◆ 本文抜粋:
今回は、2020年春に私たちが初めて直面したCOVID-19による「非常事態」の当時を、それぞれのシティから改めて振り返ります。


カツさんとは2001年からの友人でdigmeoutをはじめてアメリカで紹介してくれたギャラリストでした。彼を通じて、街のコミュニティ、人とのコネクションについて多くを学びました、折からのCovid 19, Black Lives Matterのムーブメントが加熱する今、アメリカが直面する問題を前にポートランドの街はどうなっているのか、その中で今彼が考えていることは何か、レポートしてもらいました。


 

カツ タナカ (PDX)

北米・ポートランド在住が四半世紀越え、タトゥーの数は増えるばかり。

ストリート・ファッションのブティック(compoungallery.com)リセールブティック(PDXPLUGD.com)日本のファブリックを使ったリサイクル・日本の勿体無い文化をモットーにしたブランド(Kirikomade.com)日系企業とポートランドのクリエイティブを結びつける様々な仕事を行う(UPliftpdx.com)などを経営。最近ポートランドの近郊の山奥に土地を買ってコミューンライフを始める。


 


谷口さん お久しぶりです。

なんか書いて!と言うことなので、日本の方はいま中々アメリカに出入りすることが出来ませんので、アメリカの今!(アメリカっといってもデカイので西海岸全体、いやポートランド市があるオレゴン州をベースにした今)をちょっと書かせてもらおうと思います。


ポートランドはアメリカの中でもかなりリベラルな街なので、COVID-19 の対処も早かったように思います。ただ3月の15日にロックダウンが発表された時は、このロックダウンが長く続くと思っていた人はほとんどいなかったと思う。

◆ 理解度チェック:
1. 本文によると、ポートランドでロックダウンが発表されたのは何月何日ですか。
2. 本文の「ストリート・ファッションのブ」から「てコミューンライフを始める。」までを、両端を含めて一字一句変えずに書き写してください。
答えるときは本文の内容だけを手がかりにすること。

保存済みの項目
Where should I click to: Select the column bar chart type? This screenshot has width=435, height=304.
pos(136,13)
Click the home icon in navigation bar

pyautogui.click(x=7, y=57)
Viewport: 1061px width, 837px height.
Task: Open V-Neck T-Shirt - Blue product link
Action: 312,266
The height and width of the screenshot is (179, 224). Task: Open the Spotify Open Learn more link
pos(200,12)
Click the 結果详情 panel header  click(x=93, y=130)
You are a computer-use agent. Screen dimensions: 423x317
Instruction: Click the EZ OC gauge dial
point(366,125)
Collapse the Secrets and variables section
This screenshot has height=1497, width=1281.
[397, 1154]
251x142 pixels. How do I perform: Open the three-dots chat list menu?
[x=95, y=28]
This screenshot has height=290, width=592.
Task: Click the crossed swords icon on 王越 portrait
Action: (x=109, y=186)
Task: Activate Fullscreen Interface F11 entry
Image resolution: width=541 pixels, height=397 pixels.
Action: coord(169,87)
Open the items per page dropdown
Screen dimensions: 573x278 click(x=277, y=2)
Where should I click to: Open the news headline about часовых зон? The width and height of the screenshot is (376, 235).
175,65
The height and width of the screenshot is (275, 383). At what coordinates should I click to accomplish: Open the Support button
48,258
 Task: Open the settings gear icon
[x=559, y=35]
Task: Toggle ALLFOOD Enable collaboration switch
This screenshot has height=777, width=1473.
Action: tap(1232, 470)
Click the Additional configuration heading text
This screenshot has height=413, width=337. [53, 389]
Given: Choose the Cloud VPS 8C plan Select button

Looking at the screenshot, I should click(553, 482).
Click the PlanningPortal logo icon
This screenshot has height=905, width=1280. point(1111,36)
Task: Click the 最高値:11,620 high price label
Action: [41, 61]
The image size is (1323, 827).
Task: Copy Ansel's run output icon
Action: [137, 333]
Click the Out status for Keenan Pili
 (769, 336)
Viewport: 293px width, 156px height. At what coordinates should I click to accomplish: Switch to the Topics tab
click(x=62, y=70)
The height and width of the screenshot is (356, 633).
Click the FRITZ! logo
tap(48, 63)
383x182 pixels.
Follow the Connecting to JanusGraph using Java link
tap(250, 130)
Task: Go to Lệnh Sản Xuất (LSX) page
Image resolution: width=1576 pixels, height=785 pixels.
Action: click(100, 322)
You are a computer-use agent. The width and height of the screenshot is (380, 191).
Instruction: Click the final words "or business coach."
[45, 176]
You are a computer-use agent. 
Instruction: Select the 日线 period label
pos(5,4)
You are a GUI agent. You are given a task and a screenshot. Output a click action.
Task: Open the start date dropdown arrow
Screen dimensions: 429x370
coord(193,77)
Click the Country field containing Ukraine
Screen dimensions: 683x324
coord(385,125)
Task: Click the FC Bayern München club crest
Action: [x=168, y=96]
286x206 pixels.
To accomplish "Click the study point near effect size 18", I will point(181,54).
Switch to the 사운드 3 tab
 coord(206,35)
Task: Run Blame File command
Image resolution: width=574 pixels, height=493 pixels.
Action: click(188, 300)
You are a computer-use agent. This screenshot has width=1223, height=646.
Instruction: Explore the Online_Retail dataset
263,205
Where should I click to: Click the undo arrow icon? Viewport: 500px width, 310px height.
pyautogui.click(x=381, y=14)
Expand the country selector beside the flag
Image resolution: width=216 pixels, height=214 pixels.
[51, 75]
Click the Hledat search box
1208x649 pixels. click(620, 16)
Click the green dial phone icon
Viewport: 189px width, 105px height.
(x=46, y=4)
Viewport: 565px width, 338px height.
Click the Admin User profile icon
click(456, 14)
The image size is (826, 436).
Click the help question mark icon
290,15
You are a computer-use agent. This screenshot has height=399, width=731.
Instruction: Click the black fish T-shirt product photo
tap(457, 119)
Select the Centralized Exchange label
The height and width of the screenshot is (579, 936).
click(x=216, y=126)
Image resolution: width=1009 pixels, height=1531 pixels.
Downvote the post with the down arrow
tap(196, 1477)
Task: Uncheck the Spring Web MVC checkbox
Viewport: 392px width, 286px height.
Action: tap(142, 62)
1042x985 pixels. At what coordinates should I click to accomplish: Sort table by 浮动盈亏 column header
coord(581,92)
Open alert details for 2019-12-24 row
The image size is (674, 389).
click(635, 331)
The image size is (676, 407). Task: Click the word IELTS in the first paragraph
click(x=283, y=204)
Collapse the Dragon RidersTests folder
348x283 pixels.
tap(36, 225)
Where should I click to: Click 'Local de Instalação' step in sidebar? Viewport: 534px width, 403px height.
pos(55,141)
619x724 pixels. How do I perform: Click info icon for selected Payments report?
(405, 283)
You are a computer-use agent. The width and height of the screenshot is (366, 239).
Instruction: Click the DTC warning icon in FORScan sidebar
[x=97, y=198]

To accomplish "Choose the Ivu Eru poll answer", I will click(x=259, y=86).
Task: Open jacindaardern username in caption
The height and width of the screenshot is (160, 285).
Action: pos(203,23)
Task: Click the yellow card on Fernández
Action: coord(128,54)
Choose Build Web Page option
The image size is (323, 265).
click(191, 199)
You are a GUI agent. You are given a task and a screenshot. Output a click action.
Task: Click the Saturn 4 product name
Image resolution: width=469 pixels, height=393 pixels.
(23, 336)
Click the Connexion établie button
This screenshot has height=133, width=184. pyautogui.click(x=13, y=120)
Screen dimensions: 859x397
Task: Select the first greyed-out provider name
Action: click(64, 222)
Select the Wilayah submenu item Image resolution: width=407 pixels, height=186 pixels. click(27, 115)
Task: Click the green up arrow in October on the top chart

◆ 解答:
1. 3月15日です。

2.
ストリート・ファッションのブティック(compoungallery.com)リセールブティック(PDXPLUGD.com)日本のファブリックを使ったリサイクル・日本の勿体無い文化をモットーにしたブランド(Kirikomade.com)日系企業とポートランドのクリエイティブを結びつける様々な仕事を行う(UPliftpdx.com)などを経営。最近ポートランドの近郊の山奥に土地を買ってコミューンライフを始める。